### What you need to do
Your response should contain every record below, copied exactly.
*** Begin section ***
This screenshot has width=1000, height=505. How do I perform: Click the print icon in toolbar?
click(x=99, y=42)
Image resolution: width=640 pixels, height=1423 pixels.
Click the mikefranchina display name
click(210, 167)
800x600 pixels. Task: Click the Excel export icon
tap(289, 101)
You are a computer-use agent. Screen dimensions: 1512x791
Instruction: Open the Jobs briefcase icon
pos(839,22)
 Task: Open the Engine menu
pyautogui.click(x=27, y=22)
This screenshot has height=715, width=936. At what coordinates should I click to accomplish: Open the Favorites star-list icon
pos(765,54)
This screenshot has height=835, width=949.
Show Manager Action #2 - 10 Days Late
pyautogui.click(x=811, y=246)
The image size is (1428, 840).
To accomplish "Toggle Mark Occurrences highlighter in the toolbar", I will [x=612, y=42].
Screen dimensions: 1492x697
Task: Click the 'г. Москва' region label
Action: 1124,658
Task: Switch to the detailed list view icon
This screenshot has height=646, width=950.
*** End section ***
### Result of the exercise
This screenshot has width=1000, height=505. How do I perform: Click the print icon in toolbar?
click(x=99, y=42)
Image resolution: width=640 pixels, height=1423 pixels.
Click the mikefranchina display name
click(210, 167)
800x600 pixels. Task: Click the Excel export icon
tap(289, 101)
You are a computer-use agent. Screen dimensions: 1512x791
Instruction: Open the Jobs briefcase icon
pos(839,22)
 Task: Open the Engine menu
pyautogui.click(x=27, y=22)
This screenshot has height=715, width=936. At what coordinates should I click to accomplish: Open the Favorites star-list icon
pos(765,54)
This screenshot has height=835, width=949.
Show Manager Action #2 - 10 Days Late
pyautogui.click(x=811, y=246)
The image size is (1428, 840).
To accomplish "Toggle Mark Occurrences highlighter in the toolbar", I will [x=612, y=42].
Screen dimensions: 1492x697
Task: Click the 'г. Москва' region label
Action: 1124,658
Task: Switch to the detailed list view icon
This screenshot has height=646, width=950.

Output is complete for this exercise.